長いこと走り、そして、とうとうジョニー・ブラックの姿を捉える。
背中を向けてる。
今ならやれる!
光剣のスイッチを親指でスライドさせ、紫かかった青いエネルギーの刃が柄から伸びる。
踏み込むと同時にダッシュのスピードを余さず乗せ、直突きを放つ。
俺がSAOで慣れ親しんだ技《ウォーパル・ストライク》だ。
放たた技は、そのまま無防備なジョニーの背中に吸い込まれる。
だが、当たる直前でジョニーは体を捻り、攻撃を回避した。
俺は舌打ちをし、体の向きをジョニーへと向け直す。
「いいスピードだったぜ!SAOの時と比べりゃ、かなり落ちてるがな!」
「黙れ。そのふざけた口ぶった斬るぞ」
「ひゅ~、怖い怖い!」
相変わらずふざけた喋り方だな。
聞いててイライラする。
「お前たちの犯行の手口は分かった。大人しく首を洗って警察に自首するんだな」
「へ~、俺たちの犯行の仕方が分かったのか。なら、お聞かせ願いたいね」
俺はジョニーに俺たちの推理を話す。
推理を聞くとジョニーは大袈裟に拍手をする。
「ヒョー!やるー!お見事だぜ!よくそこまで見抜けたな!だが、一つ間違ってるぜ」
「何?」
「確かに、ザザの実家は医者だ。だがな、そう簡単に、それも殺人を理由に薬を渡すか?」
ジョニーの言う通りだ。
薬をそう簡単に渡すはずがない。
それに、薬品なんだから保管も厳重にされてるはずだ。
「ザザはある過程で一人の医者の不正を知った。医者の息子だからな、他の病院の事情を知っても不思議じゃない」
「まさか!?」
「そうさ。その医者に金を握らせ、薬とマスターコード、注射器を貰ったのさ。でだ、その病院、何処だと思う?」
まさか……その病院って…………
「そのまさか!今、お前たち二人の現実の身体が眠ってる病院の医者さ!今頃、お前たちの傍でお前たちが死銃か死剣で攻撃されるのを待ってるぜ。注射器片手にな!」
「だが、俺たちの部屋には見張りの人もいるぞ。それはどうする?」
「くくく、その看護師、夜勤明けだろ?」
「な!?」
「夜勤明けじゃさぞかしお辛いだろうね。

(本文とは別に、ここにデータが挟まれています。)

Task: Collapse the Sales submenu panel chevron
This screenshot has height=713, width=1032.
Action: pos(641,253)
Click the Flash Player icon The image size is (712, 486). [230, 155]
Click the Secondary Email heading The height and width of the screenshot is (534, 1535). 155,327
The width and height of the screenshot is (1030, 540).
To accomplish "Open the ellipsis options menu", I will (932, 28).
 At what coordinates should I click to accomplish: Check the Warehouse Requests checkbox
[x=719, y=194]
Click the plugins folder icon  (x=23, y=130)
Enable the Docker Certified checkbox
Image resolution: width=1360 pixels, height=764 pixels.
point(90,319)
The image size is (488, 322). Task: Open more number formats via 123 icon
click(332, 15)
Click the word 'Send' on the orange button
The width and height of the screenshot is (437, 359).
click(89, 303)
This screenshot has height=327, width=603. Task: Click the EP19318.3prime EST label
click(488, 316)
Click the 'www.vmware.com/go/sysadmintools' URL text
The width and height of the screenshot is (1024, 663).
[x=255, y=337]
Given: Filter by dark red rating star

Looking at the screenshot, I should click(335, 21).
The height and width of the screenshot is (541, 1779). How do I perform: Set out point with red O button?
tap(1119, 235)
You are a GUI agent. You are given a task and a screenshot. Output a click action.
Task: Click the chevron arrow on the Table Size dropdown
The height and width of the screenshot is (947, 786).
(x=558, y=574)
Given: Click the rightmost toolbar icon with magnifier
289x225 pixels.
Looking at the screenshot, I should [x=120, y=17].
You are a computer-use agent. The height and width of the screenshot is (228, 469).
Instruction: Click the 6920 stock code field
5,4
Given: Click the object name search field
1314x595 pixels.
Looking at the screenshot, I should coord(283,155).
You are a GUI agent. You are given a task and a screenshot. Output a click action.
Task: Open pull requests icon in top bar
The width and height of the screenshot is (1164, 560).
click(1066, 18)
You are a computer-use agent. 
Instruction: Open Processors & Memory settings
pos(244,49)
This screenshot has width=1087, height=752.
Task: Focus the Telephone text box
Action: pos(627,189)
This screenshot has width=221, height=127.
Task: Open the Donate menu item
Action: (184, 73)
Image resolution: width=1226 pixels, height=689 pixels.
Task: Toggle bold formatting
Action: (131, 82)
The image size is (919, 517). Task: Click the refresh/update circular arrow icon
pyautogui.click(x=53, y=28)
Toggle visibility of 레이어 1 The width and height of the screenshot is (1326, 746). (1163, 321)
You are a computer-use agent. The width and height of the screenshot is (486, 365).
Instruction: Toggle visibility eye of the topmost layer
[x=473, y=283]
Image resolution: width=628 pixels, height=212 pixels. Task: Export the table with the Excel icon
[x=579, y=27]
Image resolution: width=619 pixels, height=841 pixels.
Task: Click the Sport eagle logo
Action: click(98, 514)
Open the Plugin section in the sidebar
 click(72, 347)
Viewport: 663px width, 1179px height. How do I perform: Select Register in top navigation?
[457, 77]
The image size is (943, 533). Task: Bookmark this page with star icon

きっと、行き成り入って来た男に為すすべもなく、気絶させられるかもな」
くっ、そこまで計算済みか!
いや、医者の協力者がいるなら看護師に夜勤を頼むこともできる。
嵌められたか!
くそ!
「危険なのがあの女だけだと思ったか?残念だったな!危険なのはお前たちもさ!」
ナイフを手に大笑いするジョニーを俺は歯ぎしりしながら睨む。
「それにしても、レインは可哀想だな」
「……どういうことだ?」
「お前は死剣とも死銃とも戦わない。俺に殺されるからな。だが、レインは違う。死剣に斬られ、その瞬間、奴は死ぬ。くくく、とんだ貧乏くじだな、あのガキは」
「…………レインは、勝つと言った」
「……あ゛?」
「彼奴は死なない。そして、俺もお前なんかに殺されない。お前は俺が殺す!」
「はっ!やってみろよ!黒の剣士!」
ジョニーは麻痺毒を塗ったナイフを振りかざし襲い掛かってくる。
躱し、光剣で反撃する。
ジョニーは光剣を躱し、ナイフで突きを放つ。
俺は後ろに飛ぶことで、攻撃を回避する。
突きが交わされ、ジョニーの体勢が崩れる。
そこを狙い《バーチカル・スクエア》を使う。
放たれた四連撃の内、二つは躱され、一つは右腕を掠り、残りは腹を深く斬った。
ジョニーのHPは四割削れる。
これで、決める!
すかさず俺の得意技《ウォーパル・ストライク》をジョニーの心臓目掛けて放つ。
これで終わりだ!
ドンッ!
「な………に?」
身体に衝撃を感じ俺は僅かに後退する。
残念ながら光剣はジョニーの心臓には届かなかった。
代わりに、俺の脇腹には赤いダメージエフェクトがあった。
そして、ジョニーの左手には大型の銃が握られていた。
その銃は銃に詳しくない俺でも知ってる。
映画ではお馴染みの大型自動拳銃。
デザードイーグルだった。
「忘れたか?ここは銃の世界。光剣は脇役、銃が主役だ」
しまった!
俺は心の何処かでこの世界をSAOやALOと同じに思ってしまった。
だが、ここはGGO、銃の世界だ。
あくまでもこの世界が銃がメインだ
それを失念していた。
「さーて、そろそろフィナーレと行こうか」
ジョニーはナイフと銃を手に、にやっと笑った。
後味が悪いですが、キリトVSジョニー・ブラック戦はここで一旦終了です。
次回はレインVSプレアデス(死剣)戦になります。
これもこんな感じで一旦終わります。
そして、現実での病院の話になり、決着が着きます。
その後に、アヤメ&シノンVSザザ(死銃)戦になります。
では、次回もお楽しみに。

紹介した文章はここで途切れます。